The Sign In pattern describes how a user authenticates to an application. This is a common action for enterprise applications. Sign In information is usually presented in a form on a page or sometimes on a tablet it appears in a popup. This includes both required and optional elements to display as part of the sign in process.
- Required Elements: Elements that are needed to allow the user to sign in.
- Optional Elements: Elements that maybe used by some applications.
Appearance characteristics for this pattern.
- Branding: The Oracle logo and application name should appear on the page.
- Sign In Area: This is a form for components.
- User ID Textbox: A field to enter User ID or Email address. Hint text should be used in the field. An optional label maybe place top-aligned or left of the field.
- Password Textbox: A masked password/secret field for entering a password associated with the ID. An optional label maybe place top-aligned or left of the field. Masks hide the password.
- Sign In Button: A button labeled "Sign In" that initiates the sign in sequence and is place below the fields.
- Other Components: These are optional and described below.
- Placement: The Sign In Area fields are usually place closer to the top of the page, to be visible when the soft keyboard slides up.
- Required Indicator: The required indicator is not necessary for sign in area components.
- Instructions: The page may have instructional text (e.g., Enter Single Sign-On User ID & Password, Welcome to...).
- Registration: This is displayed as a "Sign Up" button or link on the page or header.
- Another Service: Used on public facing applications, where a user can sign in with an account from another service. A button is displayed for the service the user is signing for example Facebook, Twitter, etc... This is not common for enterprise applications unless there is a partnership in place with this other service.
- Domain: Used to enter domain, tenant, or server that the user is intending to sign in on.

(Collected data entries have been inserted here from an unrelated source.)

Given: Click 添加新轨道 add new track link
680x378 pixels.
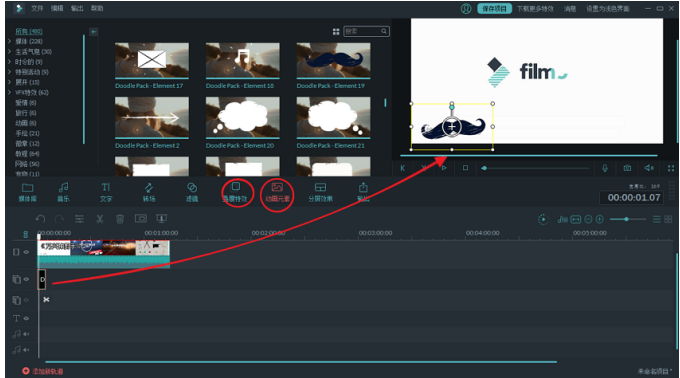Looking at the screenshot, I should (x=43, y=371).
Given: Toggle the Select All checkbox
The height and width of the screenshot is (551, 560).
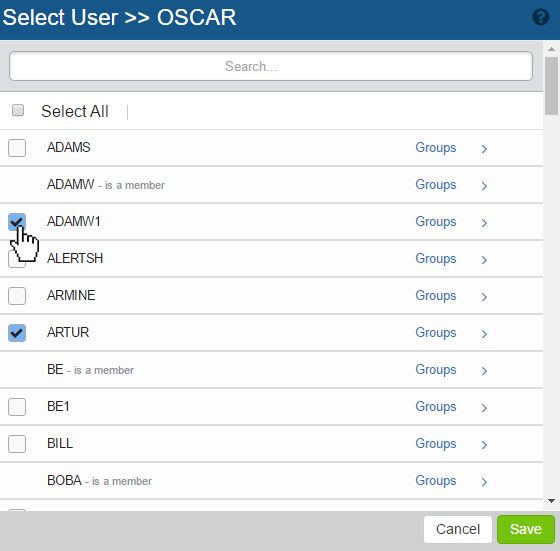Looking at the screenshot, I should tap(18, 110).
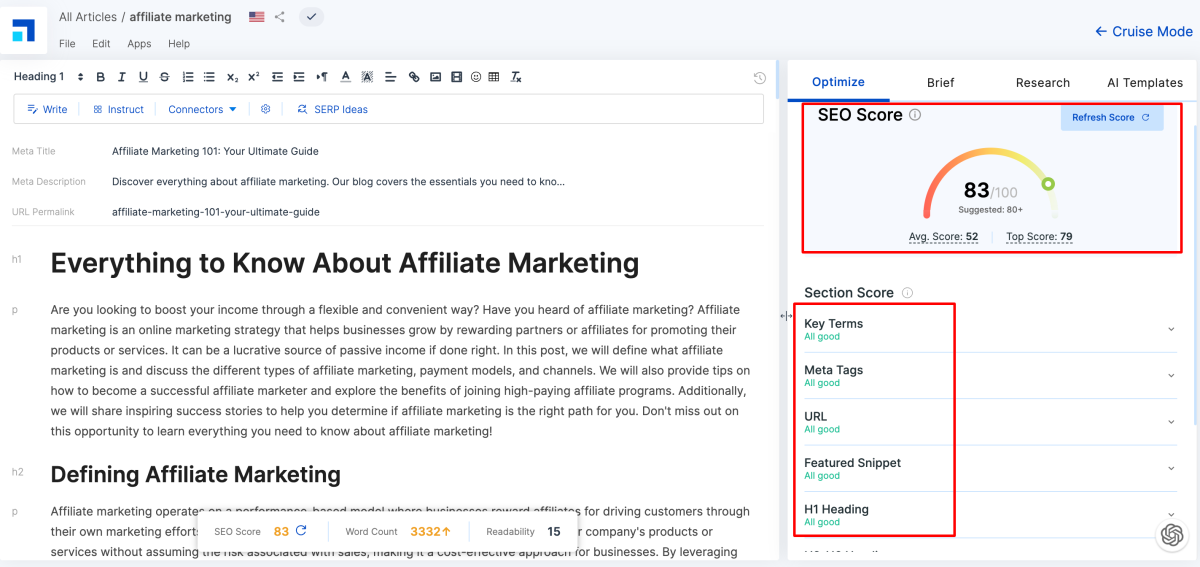Insert a table using the table icon
The image size is (1200, 567).
[494, 77]
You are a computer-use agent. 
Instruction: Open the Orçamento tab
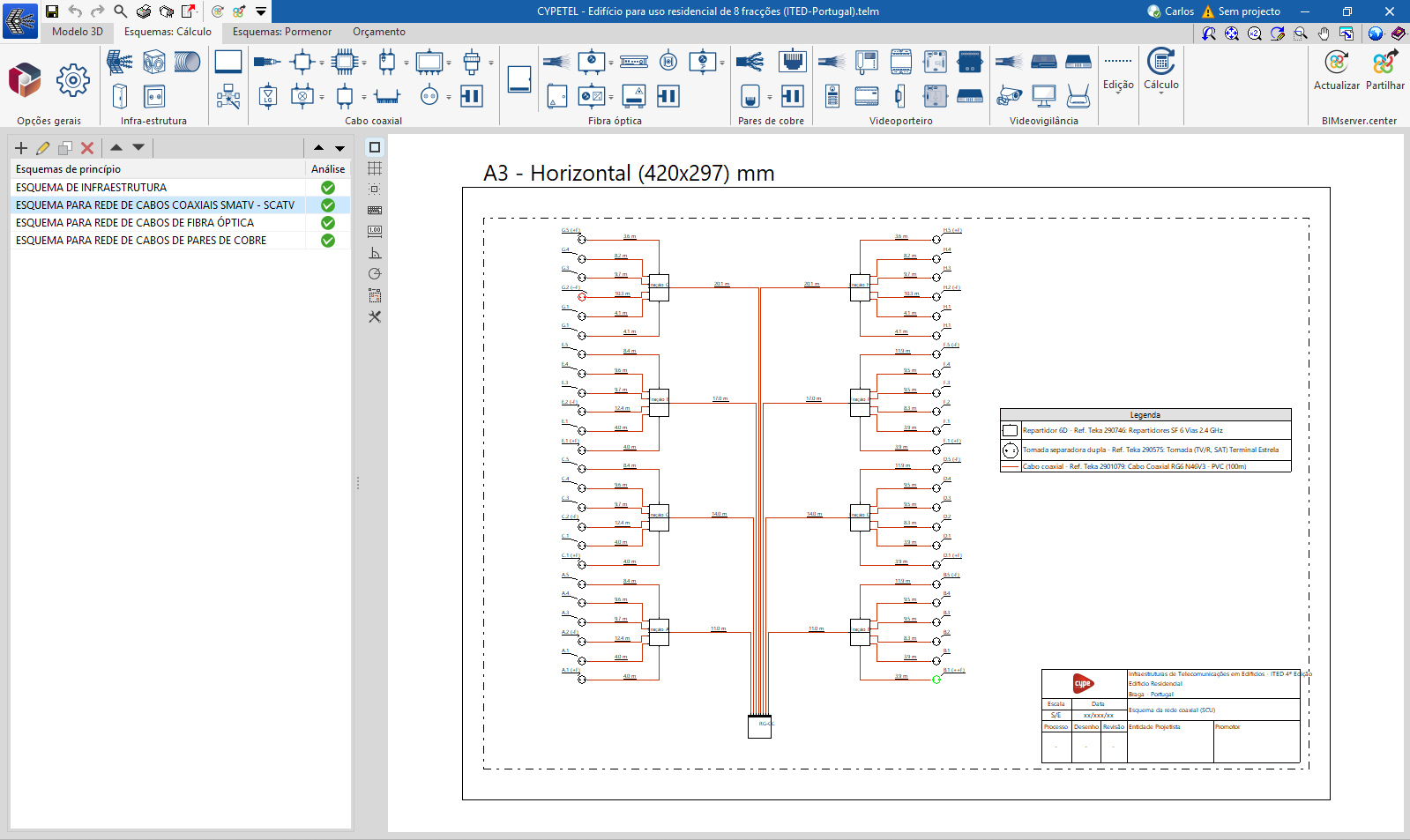379,32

A Domain is a collection of users and roles that have specific privileges to use that domain. Each domain should have a unique name. This is displayed as either a text input field if the user needs to specifically enter the domain, or as a select one choice where they may select a domain.
- Remember Me: Used to remember the currently entered User ID and/or Password on subsequent visits. This is displayed as either a Checkbox or Switch (more common for iOS).
- User ID and Password Recovery: This allows the user to retrieve or reset their User ID and/or Password. Most commonly used on public facing applications. This is displayed as a link to another page where retrieval information is asked for.
- Error Messaging: Exception handling is required for an unsuccessful authentication attempt. Feedback to the user is either presented as an inline page level message.
- Demos: Some apps will provide demo access. The user does not need to Sign In, they can tap a Demo button or link.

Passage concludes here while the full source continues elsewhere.